» **EXCERPT**:
....................
OpenRAG: Optimizing RAG End-to-End via In-Context Retrieval Learning
Jiawei Zhou, Lei Chen
TL;DR
OpenRAG tackles the misalignment between IR-derived retriever relevance and RAG performance by learning in-context relevance end-to-end. It combines offline RAG warmup with online in-training retrieval using a semi-parametric disentangled retriever (SiDR) and a contrastive objective to align the retriever with downstream evaluation. Across four benchmarks, OpenRAG yields a 4.0% improvement over the original retriever and 2.1% over state-of-the-art retrievers, with notable gains on PubHealth and potential to surpass some 8B LLM-based approaches in cost-sensitive settings. The results demonstrate that retrieval learning is a potent lever for enhancing RAG systems and can transfer to other LLMs for open-ended generation, albeit with some limitations for closed-set tasks.
Abstract
In this paper, we analyze and empirically show that the learned relevance for conventional information retrieval (IR) scenarios may be inconsistent in retrieval-augmented generation (RAG) scenarios. To bridge this gap, we introduce OpenRAG, a RAG framework that is optimized end-to-end by tuning the retriever to capture in-context relevance, enabling adaptation to the diverse and evolving needs. Extensive experiments across a wide range of tasks demonstrate that OpenRAG, by tuning a retriever end-to-end, leads to a consistent improvement of 4.0% over the original retriever, consistently outperforming existing state-of-the-art retrievers by 2.1%. Additionally, our results indicate that for some tasks, an end-to-end tuned 0.2B retriever can achieve improvements that surpass those of RAG-oriented or instruction-tuned 8B large language models (LLMs), highlighting the cost-effectiveness of our approach in enhancing RAG systems.
....................
» **SOURCE DATA**:
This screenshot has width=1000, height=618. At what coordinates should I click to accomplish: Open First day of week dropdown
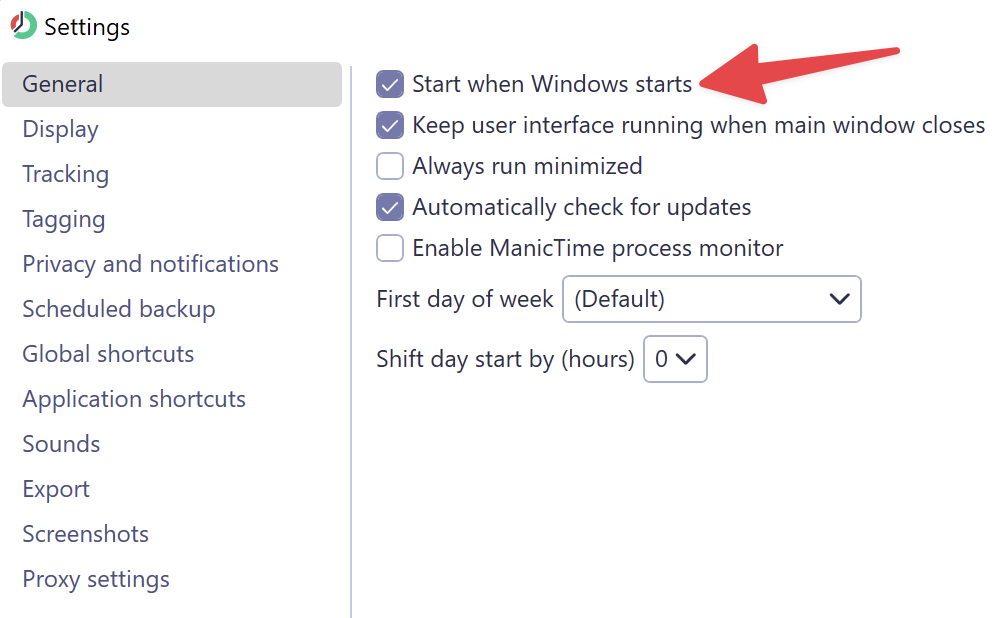coord(712,299)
....................
» **REQUIRED ACTION 1**:
Update the stretch from "OpenRAG: Optimizing RAG" through "for closed-set tasks." in the OpenRAG text, replacing "contrastive objective" with "contrastive loss".
» **REQUIRED ACTION 2**:
According to the OpenRAG text, by what percentage does OpenRAG outperform existing state-of-the-art retrievers?

» **PROBLEM SOLUTION 1**:
OpenRAG: Optimizing RAG End-to-End via In-Context Retrieval Learning
Jiawei Zhou, Lei Chen
TL;DR
OpenRAG tackles the misalignment between IR-derived retriever relevance and RAG performance by learning in-context relevance end-to-end. It combines offline RAG warmup with online in-training retrieval using a semi-parametric disentangled retriever (SiDR) and a contrastive loss to align the retriever with downstream evaluation. Across four benchmarks, OpenRAG yields a 4.0% improvement over the original retriever and 2.1% over state-of-the-art retrievers, with notable gains on PubHealth and potential to surpass some 8B LLM-based approaches in cost-sensitive settings. The results demonstrate that retrieval learning is a potent lever for enhancing RAG systems and can transfer to other LLMs for open-ended generation, albeit with some limitations for closed-set tasks.

» **PROBLEM SOLUTION 2**:
2.1%